IP REAGENTS

[Philip]

Hi all,

Wondering if you might help. Two questions:

1. Would decreasing alkyl chain length (Sodium dodecyl sulfate to sodium octyl sulfate) decrease retention time?

2. Why would one want to vary alkyl chain length and concentration at different organic concentration? For example, sodium doecyl sulfate is to be used in ~5-25mM concentrations for 40-60% MeOH range. If I am using a much higher concentration of SDS, e.g. 40 mM++ in ~30% MeOH, and it is fully soluble, is there any problem with this?

Thank you in advance for your help.


Best Regards,

Philip

[Mark Tracy]

1. Yes. A shorter alkyl chain will give shorter retention time.

2. There is no problem with solubility. The main reason to play with ratios of IP and organic is to change the selectivity. Increasing the IP will cause oppositely charged species to elute later, with little effect on neutrals. (It may also increase the loading capacity for the method.) Increasing the organic will cause both to elute earlier.

Ion-pair chromatography can be a jungle.

[DR]

Correct me if I'm wrong, but doesn't chain length also have something to do w/ pH range (buffering at different pH ranges requires different chain lengths)?

[Mark Tracy]

Not really. IP reagents are typically alkane sulfonic acids or perfluoro-carboxylic acid and these have pKa <1. pH does not affect the ionization of the IP reagent. pH does affect the net charge of the weak base analytes, and lower pH increases retention. So if you want to maintain the retention time while lowering the pH, you would use either a shorter IP or higher organic in the mobile phase.

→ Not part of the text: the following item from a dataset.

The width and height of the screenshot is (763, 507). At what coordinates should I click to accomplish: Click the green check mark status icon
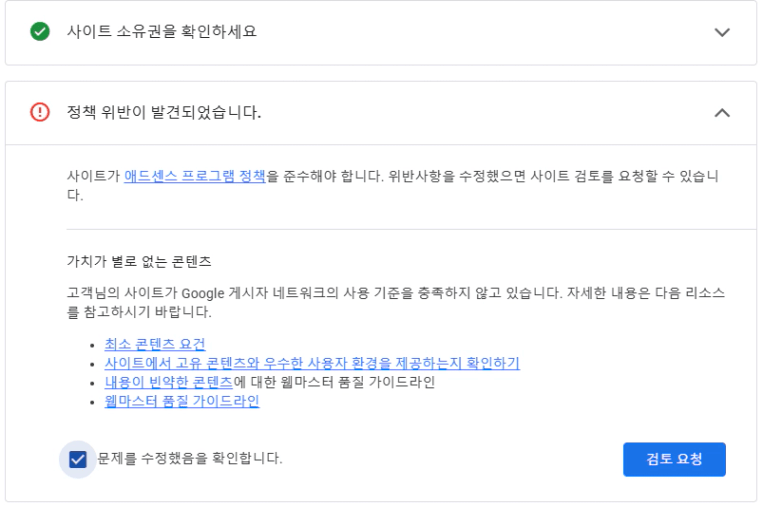pyautogui.click(x=40, y=32)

You can also use ionic strength to alter retention. Higher ionic strength shortens retention of charges species, and slightly increases retention of neutrals.

[AA]

As Mr. Tracy nicely pointed out "ion-pair chromatography can be a jungle". I would only add that as you begin to experiment with these various chain lenght IP reagents, you must be VERY patient and make sure your column is equilibrated and all remnants of the previous IP are gone and the new one is fully in place. You will find that you will have to be much more patient than you want to be, or you will never be able to duplicate the result. I have to tell my self this over and over when I am forced to use ion pairing (and I only use it as a last resort).

AA

PS- Jungles are full of snakes and tigers and unknown nasties, be carefull.

[Mark Tracy]

A piece of advice I used to give for people optimizing amino acid analysis, and I think it applies here: Don't change anything until you have seen the same chromatogram twice in a row.

[ym3142]

Mark, I do not have the Snyder HPLC book with me but it does describe a good percentage range of organic to a specific IP length. So why the range of methanol is 10 to 40% (a fake number) if IP=octanesulfonic acid? In other words, why no selectivity beyond this range?

[Bruce Hamilton]

Mark, I do not have the Snyder HPLC book with me but it does describe a good percentage range of organic to a specific IP length. So why the range of methanol is 10 to 40% (a fake number) if IP=octanesulfonic acid? In other words, why no selectivity beyond this range?

My understanding is that the range is limited by the uptake of the IP reagent onto the column stationary phase in the specific solvent system. As you vary the solvent, the ion pair retention changes, and the retantion behaviour goes outside the optimum. Once you reach 40%, the retention is probably so low that higher % don't significantly improve the chromatography.

It's not that you can't use higher methanol content if you want to, just that the retention still decreases, and probably will adversely affect your separation.

Bruce Hamilton

[tom jupille]

ym3142, I think you are misinterpreting those nomograms. They were originally published by Gyula Vigh et al at Texas A&M (referenced in the book; I'm away from the office right now and don't have the reference handy) as part of a systematic strategy for developing separations of mixtures of neutral and charged analytes.

Essentially, it suggests ignoring the charged compounds at first and optimizing the % MeOH to get a reasonable k' range for the neutrals. The nomograms you referred to then gave recommendations as to suitable IP reagents and their maximum concentration; in practice you would start with a lower concentration and increase it until you obtained the necessary retention and selectivity.

My understanding is that the concentrations shown are the upper end of linearity in the adsorption isotherms (i.e., they represent the maximum concentration at which the charge on the stationary phase is proportional to the concentration of IP reagent in the mobile phase. They are also safely below the CMC (critical micelle concentration) values, so you don't have to worry about that.

[ym3142]

Tom and Bruce, thank you very much.
if I understand correctly:
1) stationary phase charge increases with the increasing IP concentration in the mobile phase;
2) saturated stationary phase charge increases with decreasing organic and the increasing IP chain length;
3)saturated stationary phase is achieved at lower concentration of longer chain IP than shorter chain IP;
4) retaining ability is reach its maximum when stationary phase is saturated by IP; after that retention is shortened due to counterion competition;
5) figure 7-13 of Snyder HPLC (p326) shows the conditions, i.e. IP chain length matches organic percentage, where a significant IP uptake can be achieve using reasonable IP concentration under different mobile strength.